Modiphius Entertainment Ltd.
- Type: Private
- Industry: Game company
- Founded: 2012; 14 years ago in London
- Founders: Chris Birch, Rita Birch
- Headquarters: London, UK
- Owners: Chris Birch (45%); Marharyta Kokhna (45%); Michael Cross (5%); Robin Harris (5%);
- Website: www.modiphius.net

= Modiphius Entertainment =

British game company

Modiphius Entertainment Ltd. is a tabletop role-playing game and board game publisher based in Fulham, London that is known for licensed adaptations of established media. Notable titles include Star Trek Adventures, Fallout: The Roleplaying Game, Dune: Adventures in the Imperium, Terry Pratchett’s Discworld: Adventures in Ankh-Morpork, and the Mass Effect board game.

== History ==
Modiphius was founded in 2012 by husband-wife team Rita and Chris Birch to publish their first game, Achtung! Cthulhu. The company have since published a number of product lines based on independent licenses and established brands.

==Games==

===Achtung! Cthulhu===

In 2013 the company raised £177,000 through Kickstarter to create Achtung! Cthulhu, a tabletop RPG set in the Second World War inspired by the work of H.P. Lovecraft. The first series of adventures for Achtung! Cthulhu is called "Zero Point," with the first two chapters called "Three Kings" and "Heroes of the Sea" by Sarah Newton. The game was well-received in the RPG community, and won several awards, including Best Roleplaying Game at the 2014 UK Games Expo. In 2018 a videogame based on the franchise - called Achtung! Cthulhu Tactics - was released by Auroch Digital.

===Mutant Chronicles===
In 2013 Modiphius released the 3rd edition of popular post-apocalyptic RPG Mutant Chronicles.

===Fallout===
In 2017 the company acquired the license for Bethesda property Fallout and in 2018 released Fallout: Wasteland Warfare, a tabletop wargame featuring characters and settings from the videogame series. The company announced in 2019 that they would be working on an RPG expansion to Fallout: Wasteland Warfare to be released in the same year.

Modiphius developed a Fallout tabletop RPG using their 2d20 system, called Fallout: The Roleplaying Game. The game entered beta in 2019 with a projected release in 2020, but was delayed due to the COVID-19 pandemic. Fallout: The Roleplaying Game released digitally in March 2021, with a physical release in July the same year.

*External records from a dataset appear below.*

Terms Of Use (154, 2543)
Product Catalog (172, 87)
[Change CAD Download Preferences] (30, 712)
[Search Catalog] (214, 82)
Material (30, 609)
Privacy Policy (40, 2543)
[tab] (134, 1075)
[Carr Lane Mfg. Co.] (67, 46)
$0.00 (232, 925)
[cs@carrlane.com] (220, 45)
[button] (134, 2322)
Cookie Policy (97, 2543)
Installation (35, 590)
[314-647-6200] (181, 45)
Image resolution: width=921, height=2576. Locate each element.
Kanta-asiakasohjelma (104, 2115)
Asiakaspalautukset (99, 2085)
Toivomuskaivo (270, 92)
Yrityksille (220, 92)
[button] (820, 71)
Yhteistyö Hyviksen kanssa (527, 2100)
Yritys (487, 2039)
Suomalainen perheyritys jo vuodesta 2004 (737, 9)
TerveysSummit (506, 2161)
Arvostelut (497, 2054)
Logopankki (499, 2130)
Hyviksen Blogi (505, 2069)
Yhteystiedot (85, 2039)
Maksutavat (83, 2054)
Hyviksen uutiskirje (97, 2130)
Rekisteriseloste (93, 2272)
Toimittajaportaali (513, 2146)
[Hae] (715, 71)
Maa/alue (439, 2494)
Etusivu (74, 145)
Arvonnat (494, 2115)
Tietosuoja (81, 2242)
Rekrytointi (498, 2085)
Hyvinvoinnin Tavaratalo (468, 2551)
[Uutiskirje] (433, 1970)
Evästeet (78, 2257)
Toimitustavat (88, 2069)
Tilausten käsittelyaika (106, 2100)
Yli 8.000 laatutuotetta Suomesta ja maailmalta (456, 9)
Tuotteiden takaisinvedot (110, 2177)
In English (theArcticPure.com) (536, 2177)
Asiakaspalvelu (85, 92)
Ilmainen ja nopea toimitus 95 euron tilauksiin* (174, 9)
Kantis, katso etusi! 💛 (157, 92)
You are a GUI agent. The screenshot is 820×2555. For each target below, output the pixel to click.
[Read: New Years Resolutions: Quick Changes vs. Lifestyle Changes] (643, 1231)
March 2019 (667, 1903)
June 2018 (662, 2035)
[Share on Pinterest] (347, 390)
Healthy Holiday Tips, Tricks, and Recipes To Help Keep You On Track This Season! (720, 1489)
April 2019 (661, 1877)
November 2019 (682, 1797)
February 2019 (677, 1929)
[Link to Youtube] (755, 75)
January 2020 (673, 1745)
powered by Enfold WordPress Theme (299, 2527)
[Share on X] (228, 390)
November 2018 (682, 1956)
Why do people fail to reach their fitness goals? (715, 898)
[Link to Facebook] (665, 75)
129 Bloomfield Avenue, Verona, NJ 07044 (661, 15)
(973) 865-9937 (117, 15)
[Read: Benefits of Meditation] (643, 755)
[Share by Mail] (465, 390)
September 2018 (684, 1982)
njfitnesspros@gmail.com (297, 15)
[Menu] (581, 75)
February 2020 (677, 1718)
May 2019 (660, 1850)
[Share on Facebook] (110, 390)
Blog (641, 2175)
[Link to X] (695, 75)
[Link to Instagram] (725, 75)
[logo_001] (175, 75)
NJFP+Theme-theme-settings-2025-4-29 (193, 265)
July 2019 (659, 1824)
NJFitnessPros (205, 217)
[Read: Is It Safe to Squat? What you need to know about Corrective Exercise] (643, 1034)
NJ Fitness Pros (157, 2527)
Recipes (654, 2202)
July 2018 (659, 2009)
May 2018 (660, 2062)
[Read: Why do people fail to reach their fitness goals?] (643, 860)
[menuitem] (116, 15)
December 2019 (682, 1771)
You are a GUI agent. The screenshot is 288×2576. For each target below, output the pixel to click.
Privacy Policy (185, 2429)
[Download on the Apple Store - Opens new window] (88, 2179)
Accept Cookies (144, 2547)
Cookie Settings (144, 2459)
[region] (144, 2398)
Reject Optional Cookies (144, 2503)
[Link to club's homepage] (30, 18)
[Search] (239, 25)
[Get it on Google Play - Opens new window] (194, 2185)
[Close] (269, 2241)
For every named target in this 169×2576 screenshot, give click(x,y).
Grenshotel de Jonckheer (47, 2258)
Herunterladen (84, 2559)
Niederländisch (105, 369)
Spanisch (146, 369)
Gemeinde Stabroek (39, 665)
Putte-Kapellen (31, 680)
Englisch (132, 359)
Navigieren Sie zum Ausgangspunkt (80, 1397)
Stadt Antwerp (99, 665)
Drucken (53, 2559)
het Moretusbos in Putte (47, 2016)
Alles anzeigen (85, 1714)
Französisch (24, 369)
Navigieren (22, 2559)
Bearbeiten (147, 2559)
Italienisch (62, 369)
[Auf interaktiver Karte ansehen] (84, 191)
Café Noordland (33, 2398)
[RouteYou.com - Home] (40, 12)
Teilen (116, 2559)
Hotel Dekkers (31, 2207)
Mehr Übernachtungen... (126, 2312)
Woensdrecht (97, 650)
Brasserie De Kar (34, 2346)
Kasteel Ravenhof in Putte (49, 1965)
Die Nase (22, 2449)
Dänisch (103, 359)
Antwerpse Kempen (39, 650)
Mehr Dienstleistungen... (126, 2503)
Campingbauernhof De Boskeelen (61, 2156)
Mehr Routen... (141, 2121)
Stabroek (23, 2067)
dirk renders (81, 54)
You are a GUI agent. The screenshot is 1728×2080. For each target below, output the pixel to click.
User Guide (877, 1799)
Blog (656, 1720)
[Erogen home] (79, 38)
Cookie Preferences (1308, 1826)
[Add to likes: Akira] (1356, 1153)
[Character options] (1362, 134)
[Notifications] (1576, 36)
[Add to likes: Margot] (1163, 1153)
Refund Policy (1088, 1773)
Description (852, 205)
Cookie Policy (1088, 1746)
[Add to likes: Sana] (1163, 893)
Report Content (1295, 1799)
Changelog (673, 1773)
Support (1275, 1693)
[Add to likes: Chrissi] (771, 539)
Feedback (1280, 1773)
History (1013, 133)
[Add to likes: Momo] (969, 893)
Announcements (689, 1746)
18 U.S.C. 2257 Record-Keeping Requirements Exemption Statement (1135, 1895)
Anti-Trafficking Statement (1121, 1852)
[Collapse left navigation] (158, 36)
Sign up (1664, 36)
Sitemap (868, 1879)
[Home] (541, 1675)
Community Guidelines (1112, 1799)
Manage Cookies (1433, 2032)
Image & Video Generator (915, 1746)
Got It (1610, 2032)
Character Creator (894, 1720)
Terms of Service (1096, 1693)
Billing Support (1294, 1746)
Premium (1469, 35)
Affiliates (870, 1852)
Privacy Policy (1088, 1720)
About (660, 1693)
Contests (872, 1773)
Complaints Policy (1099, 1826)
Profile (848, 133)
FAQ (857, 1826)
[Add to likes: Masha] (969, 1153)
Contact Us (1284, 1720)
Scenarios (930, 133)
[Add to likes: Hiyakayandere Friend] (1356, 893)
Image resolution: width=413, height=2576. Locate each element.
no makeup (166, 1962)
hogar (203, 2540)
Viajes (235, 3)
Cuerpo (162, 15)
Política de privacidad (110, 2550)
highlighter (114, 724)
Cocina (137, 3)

In 2026 Modiphius released a solo tabletop role-playing game adapted from the Fallout: The Roleplaying Game ruleset called Fallout: Wasteland Wanderer.

=== Star Trek Adventures ===
In 2017 the company released their first edition of Star Trek Adventures, an RPG series based on the television series Star Trek. In 2024 the company released the quick start guide for the second edition of Star Trek Adventures as a free PDF. The full core rules for the second edition released in August 2024 at Gen Con.

=== Dune: Adventures in the Imperium ===
In May 2021, Modiphius released Dune: Adventures in the Imperium, based on the Dune fanchise. It won a Gold ENNIE Award for "Best Writing" with a writing team including Banana Chan. It was also nominated for "Product of the Year.". Modiphius announced an expansion, Fall of the Imperium, in 2024.

=== Discworld ===
In February 2024, Modiphius acquired the license to produce Terry Pratchett’s Discworld: Adventures in Ankh-Morpork. Modiphius launched a Kickstarter campaign to fund the project in October 2024.

=== Mass Effect ===
In 2024, Modiphius announced pre-orders for a Mass Effect board game.

===Other franchises===
- In 2014 the company released Thunderbirds, a co-operative board game designed by Matt Leacock based on the British children's TV show Thunderbirds.
- In 2015, the company announced a licensing deal for Robert E. Howard's Conan the Barbarian property, with the publication of a roleplaying game, Conan: Adventures in an Age Undreamed Of, and an ongoing line of supplements in that setting.
- In 2018 the company announced they would be working with DreamWorks Animation to produce a board game based on the children's films Kung Fu Panda.
- In 2018, they announced a John Carter of Mars roleplaying game and line of supporting material, based on the early-1900s pulp science fantasy series by Edgar Rice Burroughs.
- In 2022, they collaborate with Shawn Tomkin, Ironsworn creator, to publish a deluxe edition of its sci-fi supplement, Starforged.